Knee osteoarthritis (OA) accounts for more than 80% of OA disease burden and has doubled in prevalence in the mid-20th century in the U.S. when compared with people who lived during early industrial era (1800s to early 1900s).1 Currently, the diagnostic and treatment armamentaria are limited. Disease progression is measured by joint space narrowing on plain X-ray. Physical therapy and pain medication are treatment mainstays, and joint replacement may follow years of pain and disability. But what if clinicians could predict disease progression and initiate targeted treatments much earlier in the course of the disease?
Three years ago, an international and multidisciplinary group concluded its first-phase work to identify reliable biomarkers for assessing disease progression and treatment response in knee osteoarthritis. PROGRESS OA, an effort of the Foundation for the National Institutes of Health (FNIH) Biomarkers Consortium, has just advanced to Phase 2. The goal, according to lead investigators, is to expand the diagnostic toolbox beyond the current gold standard of plain X-rays. During Phase 2 of the project, the research team will validate the highest performing imaging and biochemical markers identified during the first phase, hopefully creating a more enabling pathway for clinical trials in new drug development.
The FNIH Approach
In sheer numbers, OA accounts for a larger disease burden than rheumatoid arthritis (RA). But OA has not lent itself to elucidating pathways affecting disease that have led to advances in RA treatment, says Joseph Menetski, PhD, FNIH associate vice president of research partnerships.
For drug development to progress, regulatory agencies require reliable and valid study endpoints. That’s been difficult in OA, he says, because it takes years to assess damage with plain X-rays and there tends to be heterogeneity of symptoms. The challenge is to come up with reliable indicators of disease progression. What distinguishes the FNIH Biomarkers Consortium approach, Dr. Menetski says, is that the project includes stakeholders who will be conducting trials.
“Right from the beginning, we have input from people who will use the markers in drug development,” he says. “Our projects are identified, designed and developed by the people who actually need these tools.”
A Pathway to Trials
Accessing the data collected from the Osteoarthritis Initiative (OAI) sample set, funded by the National Institute of Arthritis and Musculoskeletal and Skin Diseases (NIAMS), the FNIH Biomarkers Consortium team has been working on two fronts: biochemical markers and imaging markers. Virginia Kraus, MD, PhD, professor, Departments of Medicine, Pathology and Orthopedic Surgery, Duke University School of Medicine, as well as a faculty member of the Duke Molecular Physiology Institute, oversees the biochemical marker aspects of the project. The team was in “the enviable position,” she reports, to access biospecimens collected over a seven-year period.

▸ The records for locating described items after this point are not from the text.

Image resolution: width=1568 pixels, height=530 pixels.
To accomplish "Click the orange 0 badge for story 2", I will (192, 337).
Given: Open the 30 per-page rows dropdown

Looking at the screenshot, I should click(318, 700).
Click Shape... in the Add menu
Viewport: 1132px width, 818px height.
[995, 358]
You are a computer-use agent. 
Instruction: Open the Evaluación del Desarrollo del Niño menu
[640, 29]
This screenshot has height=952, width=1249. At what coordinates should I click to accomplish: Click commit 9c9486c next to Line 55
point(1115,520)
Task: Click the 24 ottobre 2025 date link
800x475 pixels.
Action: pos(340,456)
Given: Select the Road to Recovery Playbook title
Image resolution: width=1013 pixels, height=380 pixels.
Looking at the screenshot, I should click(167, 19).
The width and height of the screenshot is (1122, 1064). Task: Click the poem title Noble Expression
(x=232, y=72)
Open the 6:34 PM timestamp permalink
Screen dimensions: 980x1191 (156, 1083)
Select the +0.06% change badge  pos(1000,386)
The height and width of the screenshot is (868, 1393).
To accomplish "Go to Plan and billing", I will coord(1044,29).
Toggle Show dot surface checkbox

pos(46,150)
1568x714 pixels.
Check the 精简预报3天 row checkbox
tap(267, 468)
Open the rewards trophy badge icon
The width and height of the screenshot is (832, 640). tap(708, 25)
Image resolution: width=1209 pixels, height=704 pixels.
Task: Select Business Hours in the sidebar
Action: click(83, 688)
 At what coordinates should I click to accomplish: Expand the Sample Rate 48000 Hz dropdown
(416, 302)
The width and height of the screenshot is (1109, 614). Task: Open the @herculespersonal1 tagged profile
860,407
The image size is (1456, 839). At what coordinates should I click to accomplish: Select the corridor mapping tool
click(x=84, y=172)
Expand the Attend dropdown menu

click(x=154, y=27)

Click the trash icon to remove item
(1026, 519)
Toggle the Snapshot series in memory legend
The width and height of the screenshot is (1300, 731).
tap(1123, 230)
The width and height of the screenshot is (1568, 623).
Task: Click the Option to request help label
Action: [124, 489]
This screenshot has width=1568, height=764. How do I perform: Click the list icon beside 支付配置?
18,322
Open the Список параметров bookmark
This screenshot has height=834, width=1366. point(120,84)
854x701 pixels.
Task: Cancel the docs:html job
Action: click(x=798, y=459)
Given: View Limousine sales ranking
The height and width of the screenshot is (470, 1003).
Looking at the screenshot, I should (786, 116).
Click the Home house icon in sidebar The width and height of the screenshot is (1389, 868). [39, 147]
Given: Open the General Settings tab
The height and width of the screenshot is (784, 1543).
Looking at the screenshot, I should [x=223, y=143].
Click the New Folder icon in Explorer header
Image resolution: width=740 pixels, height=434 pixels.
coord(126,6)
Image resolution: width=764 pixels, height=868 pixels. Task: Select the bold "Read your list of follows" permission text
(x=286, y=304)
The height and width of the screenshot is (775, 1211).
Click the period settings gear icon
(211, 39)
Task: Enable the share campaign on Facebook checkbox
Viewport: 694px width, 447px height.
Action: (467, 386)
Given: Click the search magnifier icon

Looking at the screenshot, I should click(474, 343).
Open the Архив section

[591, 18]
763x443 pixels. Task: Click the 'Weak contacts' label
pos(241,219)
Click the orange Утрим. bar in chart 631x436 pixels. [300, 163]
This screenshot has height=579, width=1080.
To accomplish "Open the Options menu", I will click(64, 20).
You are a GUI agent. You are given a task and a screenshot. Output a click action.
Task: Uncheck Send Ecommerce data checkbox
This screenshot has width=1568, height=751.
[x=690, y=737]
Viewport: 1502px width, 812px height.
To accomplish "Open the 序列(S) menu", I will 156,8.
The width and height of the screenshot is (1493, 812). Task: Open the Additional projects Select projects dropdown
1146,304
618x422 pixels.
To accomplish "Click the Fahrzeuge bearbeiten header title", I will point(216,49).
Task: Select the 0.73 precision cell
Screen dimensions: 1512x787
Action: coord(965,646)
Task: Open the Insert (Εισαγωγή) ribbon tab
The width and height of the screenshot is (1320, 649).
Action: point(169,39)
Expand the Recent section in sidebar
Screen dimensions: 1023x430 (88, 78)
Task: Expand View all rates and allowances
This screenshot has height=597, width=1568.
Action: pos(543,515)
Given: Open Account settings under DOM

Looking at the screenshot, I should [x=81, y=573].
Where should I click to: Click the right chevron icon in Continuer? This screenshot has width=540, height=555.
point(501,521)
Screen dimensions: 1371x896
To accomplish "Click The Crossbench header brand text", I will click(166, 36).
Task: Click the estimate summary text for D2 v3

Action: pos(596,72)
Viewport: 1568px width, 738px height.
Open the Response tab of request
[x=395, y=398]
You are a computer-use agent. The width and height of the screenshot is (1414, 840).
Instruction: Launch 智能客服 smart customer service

“We were able to pick individuals from the OAI sample set who would be most appropriate for testing the hypothesis that we could use both imaging and biochemical markers to identify people at highest risk for pain and X-ray progression,” Dr. Kraus says.
David Hunter, MBBS (Hons), MSc (Clin Epi), M SpMed, PhD, FRACP (Rheum), Florance and Cope Chair of Rheumatology, chair of the Institute of Bone and Joint Research, and professor of medicine at the University of Sydney, Australia, has directed the push to refine disease progression using MRI. “It’s important to conceptualize the fact that osteoarthritis is not just a disease of one tissue,” he says. “Osteoarthritis affects the whole joint organ, and any tissue within the joint can be affected, and that obviously includes the synovium, but also cartilage, meniscus, bone, ligaments, capsule and muscle. And we’re trying to use whole joint methods to assess the structural changes, particularly on MRI.”
The group is using semi-quantitative methods to assess all of the joint tissue structures. From one nested case-control study, authors found that MRI-detected pathologies, such as bone marrow lesions and meniscal and cartilage damage, were more severe in the case study group, suggesting that early changes are associated with risk of both radiographic worsening and progression of symptoms.2 “We want to advocate for the use of MRI and biochemical markers as research tools for clinical trials,” he says, because it takes a long time to demonstrate change on plain radiographs.
For some time, researchers have been aware of the markers that indicate cartilage degradation or synthesis, as well as bone turnover, but the challenge is to validate these markers and turn them into decision-making tools, says Dr. Menetski. Conducting such validation studies in phases makes sense, because this allows researchers to narrow their focus and partners to fund the most promising and practical techniques. The idea, he continues, is that qualified markers will spur activity within the pharmaceutical and biotech sectors to find treatments to arrest the progress of damage in knee OA.